▶ **EXERCISE REQUIREMENTS**:
Present, as a numbered list with blank lines omitted, the lines of the data from its start through the line containing "The image size is (1024, 576).", both ends included.

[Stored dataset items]
##############################

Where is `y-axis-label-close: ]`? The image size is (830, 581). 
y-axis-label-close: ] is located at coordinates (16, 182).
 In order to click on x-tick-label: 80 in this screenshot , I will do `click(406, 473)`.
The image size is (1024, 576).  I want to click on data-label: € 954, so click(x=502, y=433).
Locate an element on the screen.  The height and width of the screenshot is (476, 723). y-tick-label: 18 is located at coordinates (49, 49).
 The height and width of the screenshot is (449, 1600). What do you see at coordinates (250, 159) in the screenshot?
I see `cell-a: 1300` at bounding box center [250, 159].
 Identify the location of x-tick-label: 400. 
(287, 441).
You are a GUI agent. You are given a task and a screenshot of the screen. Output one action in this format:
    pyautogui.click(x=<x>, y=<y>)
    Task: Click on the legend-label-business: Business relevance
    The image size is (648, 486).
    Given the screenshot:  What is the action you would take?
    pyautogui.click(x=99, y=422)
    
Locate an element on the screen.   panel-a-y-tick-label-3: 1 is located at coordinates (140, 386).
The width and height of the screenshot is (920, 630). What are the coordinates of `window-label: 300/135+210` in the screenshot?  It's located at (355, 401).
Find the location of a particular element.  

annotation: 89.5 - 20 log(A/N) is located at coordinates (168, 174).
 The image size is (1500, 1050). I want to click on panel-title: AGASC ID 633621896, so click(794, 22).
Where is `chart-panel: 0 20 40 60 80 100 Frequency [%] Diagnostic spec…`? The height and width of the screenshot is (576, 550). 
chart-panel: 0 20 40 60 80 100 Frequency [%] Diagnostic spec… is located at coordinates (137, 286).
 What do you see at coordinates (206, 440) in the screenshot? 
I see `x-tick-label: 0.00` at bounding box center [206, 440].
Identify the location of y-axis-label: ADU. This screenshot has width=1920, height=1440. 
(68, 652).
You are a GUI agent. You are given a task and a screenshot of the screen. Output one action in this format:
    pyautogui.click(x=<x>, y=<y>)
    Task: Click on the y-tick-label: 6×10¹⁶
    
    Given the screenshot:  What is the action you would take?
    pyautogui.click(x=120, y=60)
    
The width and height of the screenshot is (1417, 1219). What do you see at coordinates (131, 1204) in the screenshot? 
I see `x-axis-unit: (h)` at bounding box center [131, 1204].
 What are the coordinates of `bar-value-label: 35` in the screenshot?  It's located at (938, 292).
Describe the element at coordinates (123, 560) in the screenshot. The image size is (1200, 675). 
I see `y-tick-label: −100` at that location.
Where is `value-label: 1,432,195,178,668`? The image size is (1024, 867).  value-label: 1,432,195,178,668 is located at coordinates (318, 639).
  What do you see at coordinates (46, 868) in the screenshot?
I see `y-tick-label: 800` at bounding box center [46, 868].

##############################

▶ **COMPLETED EXERCISE**:
1. Where is `y-axis-label-close: ]`? The image size is (830, 581). 
2. y-axis-label-close: ] is located at coordinates (16, 182).
3.  In order to click on x-tick-label: 80 in this screenshot , I will do `click(406, 473)`.
4. The image size is (1024, 576).  I want to click on data-label: € 954, so click(x=502, y=433).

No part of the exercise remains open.